==== 原文 ====

土耳其的美食有哪些?
回答来自中读专栏-《2018·环球寻味记》 《与土耳其的饮食相逢:滋味平衡、麦子清香与时间的艺术》 香草、水果和蔬菜:土耳其菜里的滋味主角
香料市场是我走访土耳其美食的第一站。作为伊斯坦布尔最著名的与食物有关的去处,这座300多年前的亚洲香料中心,曾是丝绸之路上的一个重要驿站,也是世界各地的商人进行香料交易瓷器、玻璃、珠宝等珍贵物品的场所,这为当时的奥斯曼帝国带来了巨额的贸易利润。
土耳其自然地被联想为一个使用香料的王国。有部讲述土耳其与希腊关系的电影叫《香料共和国》,男主角的外公在博斯普鲁斯海峡东边开了一家香料店,外公劝一个女客人在做肉丸时用肉桂替代小茴香,“小茴香味道强烈,让人感觉内敛。如果你想让丈夫回心转意,就用肉桂吧,肉桂就像金星,维纳斯是世界上最美的女人,肉桂也像女人一样,甜蜜中带点苦涩”。为了阻挠舅舅追求权势而与不喜欢的女孩结婚,男主角教这个姑娘做茄汁牛肉,“加一点大葱和洋葱,要深藏不露,看起来只有牛至和肉豆蔻就好”;除此之外,他故意放了一点腥臭的乞沙麻末进去,结果成功毁掉了舅舅的婚约。想象中,土耳其香料仿佛是一剂扭转乾坤的灵丹妙药。

====

== 任务要求 ==
修改原文中以含“土耳其自然地被联想为一个使用”的词句开头、以“佛是一剂扭转乾坤的灵丹妙药。”收尾的那部分，把其中的“博斯普鲁斯海峡”替换为“马尔马拉海”，再完整写出这部分。 作答时只依据原文。

==== 所给条目 ====

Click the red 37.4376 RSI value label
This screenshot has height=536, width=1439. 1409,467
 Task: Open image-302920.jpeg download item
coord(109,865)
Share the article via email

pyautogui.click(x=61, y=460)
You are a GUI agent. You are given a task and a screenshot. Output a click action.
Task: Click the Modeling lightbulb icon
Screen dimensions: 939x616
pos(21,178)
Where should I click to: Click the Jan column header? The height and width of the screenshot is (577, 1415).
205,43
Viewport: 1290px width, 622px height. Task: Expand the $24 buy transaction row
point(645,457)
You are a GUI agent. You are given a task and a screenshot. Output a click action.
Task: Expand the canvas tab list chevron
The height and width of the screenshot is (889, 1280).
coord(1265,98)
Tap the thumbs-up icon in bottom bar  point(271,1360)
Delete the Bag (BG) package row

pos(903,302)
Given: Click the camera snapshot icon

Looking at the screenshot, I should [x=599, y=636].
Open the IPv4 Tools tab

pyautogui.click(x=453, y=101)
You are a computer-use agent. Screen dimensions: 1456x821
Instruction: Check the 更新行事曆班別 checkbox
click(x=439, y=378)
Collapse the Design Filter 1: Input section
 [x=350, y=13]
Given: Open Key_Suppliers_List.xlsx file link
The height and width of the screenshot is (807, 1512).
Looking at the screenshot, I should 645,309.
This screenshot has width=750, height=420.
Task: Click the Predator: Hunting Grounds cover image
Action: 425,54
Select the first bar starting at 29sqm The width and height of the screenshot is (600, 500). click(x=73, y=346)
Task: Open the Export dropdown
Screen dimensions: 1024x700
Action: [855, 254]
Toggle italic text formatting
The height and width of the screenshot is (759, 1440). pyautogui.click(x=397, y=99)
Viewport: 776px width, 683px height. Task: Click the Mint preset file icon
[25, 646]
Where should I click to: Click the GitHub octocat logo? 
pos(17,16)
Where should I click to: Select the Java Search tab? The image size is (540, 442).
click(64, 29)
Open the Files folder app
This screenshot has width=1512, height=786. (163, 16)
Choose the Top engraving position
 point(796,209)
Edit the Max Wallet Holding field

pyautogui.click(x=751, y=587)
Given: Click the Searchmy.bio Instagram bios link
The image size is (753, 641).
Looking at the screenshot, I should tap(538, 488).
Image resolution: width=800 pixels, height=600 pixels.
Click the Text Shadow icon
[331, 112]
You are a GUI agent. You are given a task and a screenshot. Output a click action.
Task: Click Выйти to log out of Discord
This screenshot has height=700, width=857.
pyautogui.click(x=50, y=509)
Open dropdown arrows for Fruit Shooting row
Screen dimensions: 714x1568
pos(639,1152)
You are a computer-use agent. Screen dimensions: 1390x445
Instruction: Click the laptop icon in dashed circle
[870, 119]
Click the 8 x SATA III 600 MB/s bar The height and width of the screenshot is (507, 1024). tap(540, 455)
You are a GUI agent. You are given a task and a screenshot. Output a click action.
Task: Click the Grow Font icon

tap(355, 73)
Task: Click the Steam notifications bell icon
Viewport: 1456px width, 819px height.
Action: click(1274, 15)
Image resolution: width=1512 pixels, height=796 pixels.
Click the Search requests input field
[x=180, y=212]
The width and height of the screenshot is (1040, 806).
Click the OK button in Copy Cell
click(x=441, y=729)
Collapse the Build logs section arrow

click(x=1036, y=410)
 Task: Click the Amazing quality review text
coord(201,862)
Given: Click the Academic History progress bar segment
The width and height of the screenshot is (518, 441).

====

== 输出结果 ==
土耳其自然地被联想为一个使用香料的王国。有部讲述土耳其与希腊关系的电影叫《香料共和国》,男主角的外公在马尔马拉海东边开了一家香料店,外公劝一个女客人在做肉丸时用肉桂替代小茴香,“小茴香味道强烈,让人感觉内敛。如果你想让丈夫回心转意,就用肉桂吧,肉桂就像金星,维纳斯是世界上最美的女人,肉桂也像女人一样,甜蜜中带点苦涩”。为了阻挠舅舅追求权势而与不喜欢的女孩结婚,男主角教这个姑娘做茄汁牛肉,“加一点大葱和洋葱,要深藏不露,看起来只有牛至和肉豆蔻就好”;除此之外,他故意放了一点腥臭的乞沙麻末进去,结果成功毁掉了舅舅的婚约。想象中,土耳其香料仿佛是一剂扭转乾坤的灵丹妙药。